* Extrait source *
====
Menaces sur les Encantats

Les Encantats, c'est en France ?

On pourra s'étonner de voir publié sur des sites Internet dédiés aux problèmes français une rubrique concernant des menaces sur un site « étranger ». Alors, pour ceux qui ne connaissent pas, sachez que le massif des Encantats se trouve effectivement dans les pyrénées espagnoles, plus précisément en Catalogne.

Mais du fait des anomalies des frontières, il est entièrement en territoire espagnol (catalan) comme la partie supérieure du bassin de la Garonne et constitue la ligne de partage des eaux entre le bassin de la Garonne (au nord) et le bassin de l'Èbre (au sud). C'est donc un massif montagneux d'accès très rapide en venant de la France (la N20 depuis Toulouse) et très fréquenté par les randonneurs et alpinistes français, souvent plus nombreux que les catalans et les autres espagnols.
====
* Données fournies *
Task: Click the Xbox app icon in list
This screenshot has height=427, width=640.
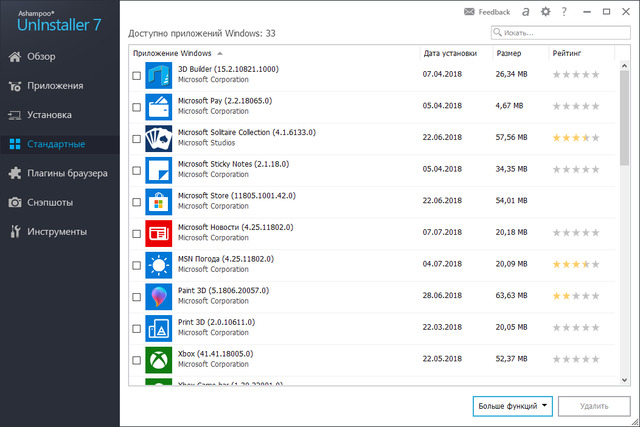Action: click(159, 360)
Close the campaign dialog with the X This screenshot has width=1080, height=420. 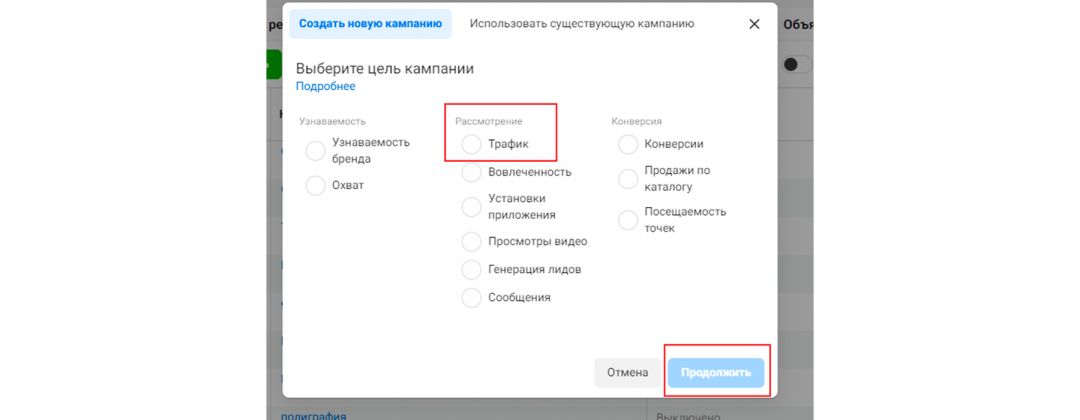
====
* Consigne *
D'après le texte sur les Encantats, répondez s'il vous plaît à ces questions :
1. Dans quelle région se trouve le massif des Encantats ?
2. Entre quels bassins le massif constitue-t-il la ligne de partage des eaux ?
3. Quelle route donne accès au massif depuis Toulouse ?

* Résultat *
1. En Catalogne, dans les Pyrénées espagnoles.
2. Entre le bassin de la Garonne, au nord, et le bassin de l'Èbre, au sud.
3. La N20.